• **ABOUT THIS TASK**
Please count, in the material below, each line containing "Switch", and report only the number.

• **EXTRACTED INFORMATION**

*-*-*

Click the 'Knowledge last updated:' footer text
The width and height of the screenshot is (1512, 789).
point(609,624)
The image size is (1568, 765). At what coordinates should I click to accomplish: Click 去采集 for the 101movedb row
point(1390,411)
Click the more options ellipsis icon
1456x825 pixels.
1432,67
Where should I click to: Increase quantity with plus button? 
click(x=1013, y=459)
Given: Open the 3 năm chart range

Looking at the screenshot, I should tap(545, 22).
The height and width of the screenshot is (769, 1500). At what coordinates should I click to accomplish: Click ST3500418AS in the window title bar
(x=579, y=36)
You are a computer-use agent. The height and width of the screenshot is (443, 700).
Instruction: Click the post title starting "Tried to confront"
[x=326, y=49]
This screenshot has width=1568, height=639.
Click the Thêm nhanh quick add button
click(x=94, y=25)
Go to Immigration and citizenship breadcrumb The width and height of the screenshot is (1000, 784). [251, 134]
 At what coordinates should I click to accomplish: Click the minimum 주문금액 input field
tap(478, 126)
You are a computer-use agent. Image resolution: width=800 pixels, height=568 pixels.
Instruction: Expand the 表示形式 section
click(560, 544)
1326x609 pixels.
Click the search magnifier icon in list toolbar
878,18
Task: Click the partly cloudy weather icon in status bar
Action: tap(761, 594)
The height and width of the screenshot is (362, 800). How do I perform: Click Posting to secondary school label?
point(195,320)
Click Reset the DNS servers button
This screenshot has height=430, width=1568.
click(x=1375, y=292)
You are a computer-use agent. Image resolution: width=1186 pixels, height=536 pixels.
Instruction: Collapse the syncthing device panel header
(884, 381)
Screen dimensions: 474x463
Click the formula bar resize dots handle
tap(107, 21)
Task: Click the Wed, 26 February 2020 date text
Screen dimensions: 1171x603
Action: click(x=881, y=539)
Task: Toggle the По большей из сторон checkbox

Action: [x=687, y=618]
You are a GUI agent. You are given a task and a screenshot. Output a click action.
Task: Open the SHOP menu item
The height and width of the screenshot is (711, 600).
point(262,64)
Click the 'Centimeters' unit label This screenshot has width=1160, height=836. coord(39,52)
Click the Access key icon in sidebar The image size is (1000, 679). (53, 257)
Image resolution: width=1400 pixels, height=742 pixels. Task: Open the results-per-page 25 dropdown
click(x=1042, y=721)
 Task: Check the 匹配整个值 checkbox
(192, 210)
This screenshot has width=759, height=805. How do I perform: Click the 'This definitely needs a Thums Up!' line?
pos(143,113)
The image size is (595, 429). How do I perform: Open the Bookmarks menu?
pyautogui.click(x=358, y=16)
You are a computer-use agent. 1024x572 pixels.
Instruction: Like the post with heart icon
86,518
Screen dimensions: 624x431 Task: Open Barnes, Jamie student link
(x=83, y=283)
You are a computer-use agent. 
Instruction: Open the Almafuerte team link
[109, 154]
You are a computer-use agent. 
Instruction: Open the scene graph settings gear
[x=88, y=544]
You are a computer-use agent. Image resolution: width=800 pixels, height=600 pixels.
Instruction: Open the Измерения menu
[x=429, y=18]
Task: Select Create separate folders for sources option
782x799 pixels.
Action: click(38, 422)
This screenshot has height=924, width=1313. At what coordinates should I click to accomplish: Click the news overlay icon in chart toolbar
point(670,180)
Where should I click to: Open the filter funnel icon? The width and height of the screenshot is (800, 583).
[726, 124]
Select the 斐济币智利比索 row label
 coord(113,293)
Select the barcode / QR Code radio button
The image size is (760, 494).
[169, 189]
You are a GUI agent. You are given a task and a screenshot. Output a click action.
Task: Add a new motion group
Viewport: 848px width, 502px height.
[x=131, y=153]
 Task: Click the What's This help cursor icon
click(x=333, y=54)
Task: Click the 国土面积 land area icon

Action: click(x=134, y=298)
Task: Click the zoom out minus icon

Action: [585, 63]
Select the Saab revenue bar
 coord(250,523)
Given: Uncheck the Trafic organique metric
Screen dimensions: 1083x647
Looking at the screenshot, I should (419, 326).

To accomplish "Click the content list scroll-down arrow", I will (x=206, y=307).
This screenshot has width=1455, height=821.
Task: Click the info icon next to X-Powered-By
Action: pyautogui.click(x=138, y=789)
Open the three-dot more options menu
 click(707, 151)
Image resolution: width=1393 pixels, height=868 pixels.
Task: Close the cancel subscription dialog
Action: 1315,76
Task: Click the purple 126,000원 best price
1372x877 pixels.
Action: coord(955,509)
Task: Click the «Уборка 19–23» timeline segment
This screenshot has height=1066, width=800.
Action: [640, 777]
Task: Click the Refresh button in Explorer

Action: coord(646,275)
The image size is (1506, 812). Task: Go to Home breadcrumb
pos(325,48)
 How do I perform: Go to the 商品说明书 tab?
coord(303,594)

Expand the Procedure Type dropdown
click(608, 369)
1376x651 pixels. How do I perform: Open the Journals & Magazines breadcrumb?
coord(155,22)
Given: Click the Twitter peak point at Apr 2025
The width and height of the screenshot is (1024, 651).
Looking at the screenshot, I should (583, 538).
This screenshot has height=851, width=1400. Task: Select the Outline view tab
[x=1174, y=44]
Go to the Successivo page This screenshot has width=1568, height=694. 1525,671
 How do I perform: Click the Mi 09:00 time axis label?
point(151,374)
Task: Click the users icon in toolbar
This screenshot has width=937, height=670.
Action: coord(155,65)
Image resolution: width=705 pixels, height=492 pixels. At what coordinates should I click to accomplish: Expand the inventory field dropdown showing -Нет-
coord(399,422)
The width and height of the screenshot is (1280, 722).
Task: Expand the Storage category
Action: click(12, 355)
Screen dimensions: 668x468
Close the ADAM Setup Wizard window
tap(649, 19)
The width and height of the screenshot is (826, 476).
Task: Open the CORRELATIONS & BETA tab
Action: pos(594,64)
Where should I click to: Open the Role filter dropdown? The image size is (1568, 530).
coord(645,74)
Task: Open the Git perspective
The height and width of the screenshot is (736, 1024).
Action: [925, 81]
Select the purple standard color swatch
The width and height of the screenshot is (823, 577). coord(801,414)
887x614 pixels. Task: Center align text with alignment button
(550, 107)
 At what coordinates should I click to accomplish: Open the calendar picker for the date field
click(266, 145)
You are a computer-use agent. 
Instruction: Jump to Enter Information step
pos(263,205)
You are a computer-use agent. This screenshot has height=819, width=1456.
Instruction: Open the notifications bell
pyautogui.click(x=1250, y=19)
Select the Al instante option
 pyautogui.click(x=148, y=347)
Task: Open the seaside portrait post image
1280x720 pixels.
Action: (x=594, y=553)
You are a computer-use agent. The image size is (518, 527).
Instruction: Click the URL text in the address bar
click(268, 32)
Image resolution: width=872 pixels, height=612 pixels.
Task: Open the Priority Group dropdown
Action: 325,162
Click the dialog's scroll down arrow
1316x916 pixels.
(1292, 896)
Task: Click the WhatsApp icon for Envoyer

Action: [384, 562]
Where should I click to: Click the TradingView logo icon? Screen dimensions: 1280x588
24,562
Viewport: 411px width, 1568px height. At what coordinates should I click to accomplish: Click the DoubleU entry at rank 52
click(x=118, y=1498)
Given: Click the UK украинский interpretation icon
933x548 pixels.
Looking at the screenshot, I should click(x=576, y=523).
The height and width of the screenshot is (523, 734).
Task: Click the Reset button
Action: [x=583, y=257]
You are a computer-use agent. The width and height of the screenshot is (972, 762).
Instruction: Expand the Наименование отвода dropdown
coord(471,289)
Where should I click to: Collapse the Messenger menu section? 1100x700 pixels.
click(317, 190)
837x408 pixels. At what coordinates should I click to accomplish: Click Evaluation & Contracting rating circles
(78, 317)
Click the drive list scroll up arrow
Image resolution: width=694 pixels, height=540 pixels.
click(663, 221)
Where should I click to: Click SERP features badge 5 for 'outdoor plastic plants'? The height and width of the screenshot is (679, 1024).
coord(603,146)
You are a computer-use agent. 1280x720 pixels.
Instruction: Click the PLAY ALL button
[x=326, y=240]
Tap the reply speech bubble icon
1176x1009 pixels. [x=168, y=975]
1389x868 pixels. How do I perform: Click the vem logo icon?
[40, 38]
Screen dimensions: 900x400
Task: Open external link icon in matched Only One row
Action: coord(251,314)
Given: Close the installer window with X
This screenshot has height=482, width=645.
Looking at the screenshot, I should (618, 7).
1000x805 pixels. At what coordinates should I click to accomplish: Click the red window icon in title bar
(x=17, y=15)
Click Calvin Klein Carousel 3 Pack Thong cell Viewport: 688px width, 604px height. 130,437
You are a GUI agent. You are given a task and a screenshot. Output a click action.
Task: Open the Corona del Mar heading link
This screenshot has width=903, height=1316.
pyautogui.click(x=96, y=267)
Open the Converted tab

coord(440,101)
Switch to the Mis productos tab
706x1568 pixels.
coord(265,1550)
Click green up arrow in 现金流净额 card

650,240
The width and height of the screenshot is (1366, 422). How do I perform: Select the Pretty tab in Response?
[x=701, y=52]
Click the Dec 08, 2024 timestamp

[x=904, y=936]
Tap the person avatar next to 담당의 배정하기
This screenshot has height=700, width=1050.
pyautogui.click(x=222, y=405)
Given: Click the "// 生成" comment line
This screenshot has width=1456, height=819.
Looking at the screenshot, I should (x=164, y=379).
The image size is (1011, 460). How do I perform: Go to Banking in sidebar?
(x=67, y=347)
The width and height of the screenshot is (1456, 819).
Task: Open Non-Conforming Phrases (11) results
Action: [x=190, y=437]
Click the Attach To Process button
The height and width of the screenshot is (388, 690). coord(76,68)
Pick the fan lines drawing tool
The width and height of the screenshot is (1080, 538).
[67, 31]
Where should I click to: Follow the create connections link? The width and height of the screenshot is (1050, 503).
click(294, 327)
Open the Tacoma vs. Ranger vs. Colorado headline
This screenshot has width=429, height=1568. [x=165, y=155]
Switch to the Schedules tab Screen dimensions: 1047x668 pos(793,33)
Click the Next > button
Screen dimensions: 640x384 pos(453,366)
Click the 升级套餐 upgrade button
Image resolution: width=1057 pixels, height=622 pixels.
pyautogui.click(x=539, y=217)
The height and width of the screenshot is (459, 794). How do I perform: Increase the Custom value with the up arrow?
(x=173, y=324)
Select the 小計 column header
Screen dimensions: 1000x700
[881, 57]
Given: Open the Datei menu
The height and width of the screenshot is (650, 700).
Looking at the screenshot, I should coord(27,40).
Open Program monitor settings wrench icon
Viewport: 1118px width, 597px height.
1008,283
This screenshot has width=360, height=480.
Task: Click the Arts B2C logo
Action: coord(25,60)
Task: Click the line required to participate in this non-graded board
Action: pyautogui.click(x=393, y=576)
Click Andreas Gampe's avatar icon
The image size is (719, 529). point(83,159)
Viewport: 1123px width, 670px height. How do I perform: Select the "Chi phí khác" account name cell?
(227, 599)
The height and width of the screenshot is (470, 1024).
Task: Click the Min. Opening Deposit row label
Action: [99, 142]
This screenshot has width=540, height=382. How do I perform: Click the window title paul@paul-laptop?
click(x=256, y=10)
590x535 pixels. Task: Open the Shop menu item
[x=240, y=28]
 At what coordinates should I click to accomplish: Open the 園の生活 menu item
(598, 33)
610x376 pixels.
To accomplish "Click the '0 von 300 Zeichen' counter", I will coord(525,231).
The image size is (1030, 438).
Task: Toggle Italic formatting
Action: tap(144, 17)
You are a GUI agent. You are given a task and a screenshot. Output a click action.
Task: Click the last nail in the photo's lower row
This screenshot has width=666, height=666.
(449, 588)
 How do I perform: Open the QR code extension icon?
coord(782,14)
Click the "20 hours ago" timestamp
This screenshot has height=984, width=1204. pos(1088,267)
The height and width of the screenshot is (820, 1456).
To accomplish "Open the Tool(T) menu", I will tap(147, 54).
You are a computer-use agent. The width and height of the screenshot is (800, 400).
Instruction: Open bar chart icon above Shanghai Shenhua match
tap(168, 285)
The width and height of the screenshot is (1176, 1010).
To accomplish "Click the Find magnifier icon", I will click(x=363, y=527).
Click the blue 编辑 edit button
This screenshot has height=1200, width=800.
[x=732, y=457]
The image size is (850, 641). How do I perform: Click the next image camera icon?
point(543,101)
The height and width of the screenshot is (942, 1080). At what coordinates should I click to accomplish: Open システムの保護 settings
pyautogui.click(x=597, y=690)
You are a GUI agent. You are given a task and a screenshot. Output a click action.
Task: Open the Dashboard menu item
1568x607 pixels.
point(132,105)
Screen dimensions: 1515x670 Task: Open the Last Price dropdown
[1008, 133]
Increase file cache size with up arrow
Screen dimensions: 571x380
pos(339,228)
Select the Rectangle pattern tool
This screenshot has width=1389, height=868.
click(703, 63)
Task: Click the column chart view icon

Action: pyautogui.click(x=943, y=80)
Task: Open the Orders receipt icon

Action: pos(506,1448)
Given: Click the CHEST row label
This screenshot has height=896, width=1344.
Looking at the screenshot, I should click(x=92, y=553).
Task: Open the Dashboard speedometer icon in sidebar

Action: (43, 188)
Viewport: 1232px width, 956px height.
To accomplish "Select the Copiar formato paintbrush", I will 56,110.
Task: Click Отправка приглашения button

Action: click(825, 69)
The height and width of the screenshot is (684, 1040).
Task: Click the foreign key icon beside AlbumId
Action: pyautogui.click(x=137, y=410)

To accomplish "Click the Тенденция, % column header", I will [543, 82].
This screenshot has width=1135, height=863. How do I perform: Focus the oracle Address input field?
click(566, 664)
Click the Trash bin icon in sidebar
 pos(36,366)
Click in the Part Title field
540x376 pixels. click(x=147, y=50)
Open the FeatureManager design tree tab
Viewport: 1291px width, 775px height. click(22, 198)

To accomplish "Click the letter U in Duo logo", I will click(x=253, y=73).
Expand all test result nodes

*-*-*

• **ANSWER SPACE**
2